@ZayB: It might be so--very likely, in fact: it'd be a fine way to illustrate the hotheaded girl's hair-trigger temper. However, I think that there's another pair of reasons why it's done: first, in an attempt to appear fresh (I don't get how at this point, when it's been done for years by now), they create in such girls and their characterization a rejection of traditional ideas of beauty--the girl, along with the MC's inexplicable interest in her and/or everyone else's high evaluation of her looks, is actually an instance of the author asserting, "Hey--girls like this are beautiful too~". The reader is railroaded into accepting this if any sort of immersion is to take place.
The second is a form of virtue signaling. It extends beyond looks and includes personality--you can see this in at least two of the Shanaclones--Louise and Taiga of Toradora. Both of them have abhorrent personalities (Louise goes so far as to
savagely whip Saito--imagine seeing those wounds given by a guy to a girl), and neither of them receive comeuppance for what they do--only the MC's acceptance of all her flaws (in addition to their very few redeeming character traits) over every other (patently superior, especially in Louise's case) girl that shows up. Perhaps it's an extreme version of the assertion described above, in which the author says that the girl can be so repulsive as to abuse her lovers, but is still supremely lovely.

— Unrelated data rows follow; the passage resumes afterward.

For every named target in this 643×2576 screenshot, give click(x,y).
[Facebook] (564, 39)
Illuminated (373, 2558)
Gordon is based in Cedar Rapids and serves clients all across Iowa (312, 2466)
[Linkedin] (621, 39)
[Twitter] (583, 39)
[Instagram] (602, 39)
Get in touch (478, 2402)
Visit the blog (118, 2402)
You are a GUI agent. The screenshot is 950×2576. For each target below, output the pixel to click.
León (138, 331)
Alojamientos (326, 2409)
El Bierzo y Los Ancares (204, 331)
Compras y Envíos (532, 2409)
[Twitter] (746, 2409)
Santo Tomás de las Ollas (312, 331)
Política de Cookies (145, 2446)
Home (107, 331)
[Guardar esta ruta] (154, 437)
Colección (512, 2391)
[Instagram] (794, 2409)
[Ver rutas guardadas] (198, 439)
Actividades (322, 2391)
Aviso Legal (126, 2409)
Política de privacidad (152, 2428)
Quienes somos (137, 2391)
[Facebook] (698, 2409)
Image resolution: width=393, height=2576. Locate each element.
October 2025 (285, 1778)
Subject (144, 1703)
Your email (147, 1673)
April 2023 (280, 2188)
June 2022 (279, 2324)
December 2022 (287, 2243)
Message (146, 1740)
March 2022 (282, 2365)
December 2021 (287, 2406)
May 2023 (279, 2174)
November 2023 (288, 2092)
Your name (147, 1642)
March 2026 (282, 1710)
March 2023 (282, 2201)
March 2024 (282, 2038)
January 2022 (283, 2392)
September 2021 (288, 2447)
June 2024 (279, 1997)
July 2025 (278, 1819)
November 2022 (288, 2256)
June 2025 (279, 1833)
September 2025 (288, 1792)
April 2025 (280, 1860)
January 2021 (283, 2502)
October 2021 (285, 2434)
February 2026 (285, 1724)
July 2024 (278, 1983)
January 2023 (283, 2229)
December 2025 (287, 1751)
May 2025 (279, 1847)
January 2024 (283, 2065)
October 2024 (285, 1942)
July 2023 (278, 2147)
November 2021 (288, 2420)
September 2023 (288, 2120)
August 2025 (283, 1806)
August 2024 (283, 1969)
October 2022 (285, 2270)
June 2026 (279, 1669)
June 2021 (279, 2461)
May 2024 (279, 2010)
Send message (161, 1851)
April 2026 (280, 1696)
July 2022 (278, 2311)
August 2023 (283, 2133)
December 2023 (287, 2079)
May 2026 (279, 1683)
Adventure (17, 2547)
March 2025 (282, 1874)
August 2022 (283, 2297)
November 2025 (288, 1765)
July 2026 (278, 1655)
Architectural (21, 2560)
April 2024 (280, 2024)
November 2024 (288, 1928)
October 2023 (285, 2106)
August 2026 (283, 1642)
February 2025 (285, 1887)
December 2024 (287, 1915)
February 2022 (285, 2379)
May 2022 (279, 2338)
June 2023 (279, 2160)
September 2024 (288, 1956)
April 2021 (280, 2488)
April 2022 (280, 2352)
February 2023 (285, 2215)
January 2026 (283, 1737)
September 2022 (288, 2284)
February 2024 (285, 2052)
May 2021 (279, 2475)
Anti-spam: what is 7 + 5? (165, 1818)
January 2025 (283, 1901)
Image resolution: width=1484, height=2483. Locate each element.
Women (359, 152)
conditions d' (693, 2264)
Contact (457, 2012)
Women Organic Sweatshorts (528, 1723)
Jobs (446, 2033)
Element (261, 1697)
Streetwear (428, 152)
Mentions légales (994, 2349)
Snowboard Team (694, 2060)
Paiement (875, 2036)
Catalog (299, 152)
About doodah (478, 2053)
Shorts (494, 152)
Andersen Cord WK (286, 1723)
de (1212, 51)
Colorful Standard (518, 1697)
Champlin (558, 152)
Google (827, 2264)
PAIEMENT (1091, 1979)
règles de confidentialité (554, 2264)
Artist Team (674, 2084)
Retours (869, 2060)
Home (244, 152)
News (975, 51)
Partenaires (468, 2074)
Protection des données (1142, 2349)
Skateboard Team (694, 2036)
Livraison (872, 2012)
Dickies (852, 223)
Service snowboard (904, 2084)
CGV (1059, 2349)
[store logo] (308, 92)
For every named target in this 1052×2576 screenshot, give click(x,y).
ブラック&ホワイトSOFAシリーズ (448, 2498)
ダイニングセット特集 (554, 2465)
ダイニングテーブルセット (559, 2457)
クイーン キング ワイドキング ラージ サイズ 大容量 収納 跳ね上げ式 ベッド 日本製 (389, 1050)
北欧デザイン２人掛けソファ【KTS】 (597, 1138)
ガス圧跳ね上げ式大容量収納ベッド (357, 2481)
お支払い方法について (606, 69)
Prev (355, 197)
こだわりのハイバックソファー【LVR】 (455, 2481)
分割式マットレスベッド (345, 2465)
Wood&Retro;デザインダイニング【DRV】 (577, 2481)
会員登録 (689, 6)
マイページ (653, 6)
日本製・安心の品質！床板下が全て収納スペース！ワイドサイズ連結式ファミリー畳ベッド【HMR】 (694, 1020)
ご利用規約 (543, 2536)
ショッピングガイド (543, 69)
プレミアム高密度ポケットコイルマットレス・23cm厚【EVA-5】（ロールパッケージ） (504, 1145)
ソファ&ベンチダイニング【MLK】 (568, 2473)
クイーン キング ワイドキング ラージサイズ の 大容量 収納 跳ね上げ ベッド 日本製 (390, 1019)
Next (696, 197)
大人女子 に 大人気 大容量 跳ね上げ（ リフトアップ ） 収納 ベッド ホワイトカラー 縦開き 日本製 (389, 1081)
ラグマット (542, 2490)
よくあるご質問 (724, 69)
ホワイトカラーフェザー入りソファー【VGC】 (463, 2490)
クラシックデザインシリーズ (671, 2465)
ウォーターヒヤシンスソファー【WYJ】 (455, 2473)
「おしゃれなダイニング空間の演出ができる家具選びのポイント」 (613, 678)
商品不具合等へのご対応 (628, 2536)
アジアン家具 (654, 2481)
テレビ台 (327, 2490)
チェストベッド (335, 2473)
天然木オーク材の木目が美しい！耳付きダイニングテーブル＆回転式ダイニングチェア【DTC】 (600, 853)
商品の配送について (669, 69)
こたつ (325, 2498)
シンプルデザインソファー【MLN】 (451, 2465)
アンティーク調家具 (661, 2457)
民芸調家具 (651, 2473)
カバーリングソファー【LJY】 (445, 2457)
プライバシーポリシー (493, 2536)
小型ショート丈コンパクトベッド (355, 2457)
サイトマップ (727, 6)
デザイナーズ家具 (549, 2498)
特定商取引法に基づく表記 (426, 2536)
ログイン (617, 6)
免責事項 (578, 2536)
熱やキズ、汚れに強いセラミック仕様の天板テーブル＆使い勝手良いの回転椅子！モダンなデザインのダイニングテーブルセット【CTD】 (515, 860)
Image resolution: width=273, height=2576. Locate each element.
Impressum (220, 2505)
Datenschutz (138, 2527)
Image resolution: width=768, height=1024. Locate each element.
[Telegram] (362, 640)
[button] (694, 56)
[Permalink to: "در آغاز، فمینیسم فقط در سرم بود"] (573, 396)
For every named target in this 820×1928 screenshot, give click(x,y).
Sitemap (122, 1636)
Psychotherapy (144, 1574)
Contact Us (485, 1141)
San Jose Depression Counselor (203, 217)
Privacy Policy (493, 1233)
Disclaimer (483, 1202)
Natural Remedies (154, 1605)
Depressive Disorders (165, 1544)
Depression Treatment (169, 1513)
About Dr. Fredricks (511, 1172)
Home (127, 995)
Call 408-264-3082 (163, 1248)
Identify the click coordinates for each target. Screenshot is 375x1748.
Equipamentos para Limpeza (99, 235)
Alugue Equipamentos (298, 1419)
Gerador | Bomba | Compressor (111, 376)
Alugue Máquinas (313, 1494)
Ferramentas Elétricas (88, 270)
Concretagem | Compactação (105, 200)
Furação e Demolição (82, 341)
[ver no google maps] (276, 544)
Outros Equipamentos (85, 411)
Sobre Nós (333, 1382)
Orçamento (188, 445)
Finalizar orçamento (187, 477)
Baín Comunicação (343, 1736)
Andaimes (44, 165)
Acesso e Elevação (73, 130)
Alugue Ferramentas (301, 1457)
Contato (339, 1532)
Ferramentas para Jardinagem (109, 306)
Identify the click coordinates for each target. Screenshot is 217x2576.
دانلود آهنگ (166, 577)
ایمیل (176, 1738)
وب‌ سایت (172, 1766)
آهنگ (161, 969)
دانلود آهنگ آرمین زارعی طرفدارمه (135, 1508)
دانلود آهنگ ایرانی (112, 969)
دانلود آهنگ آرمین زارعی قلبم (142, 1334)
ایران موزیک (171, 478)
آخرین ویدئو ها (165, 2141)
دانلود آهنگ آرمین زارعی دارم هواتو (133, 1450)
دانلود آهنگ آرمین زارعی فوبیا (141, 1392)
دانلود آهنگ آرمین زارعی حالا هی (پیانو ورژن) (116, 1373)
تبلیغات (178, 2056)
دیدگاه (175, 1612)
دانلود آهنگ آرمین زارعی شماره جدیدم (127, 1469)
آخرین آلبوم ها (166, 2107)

Anyway, I watched both to the end, but I didn't come away from either one with positive thoughts. Shana, I didn't like because the twist ending was poorly executed; Zero...just seemed like a waste of time, with Saito pledging so much loyalty to Louise the way he did, at the end. By that time, almost every girl around him proved themselves a better choice, with Louise constantly raging the way she did from episode one--supposed to be the modern tsundere appeal, I guess. And as you said, people liked it then, and they still like it now--even over instances of properly beautiful, genuinely sweet girls. Perhaps it's masochism.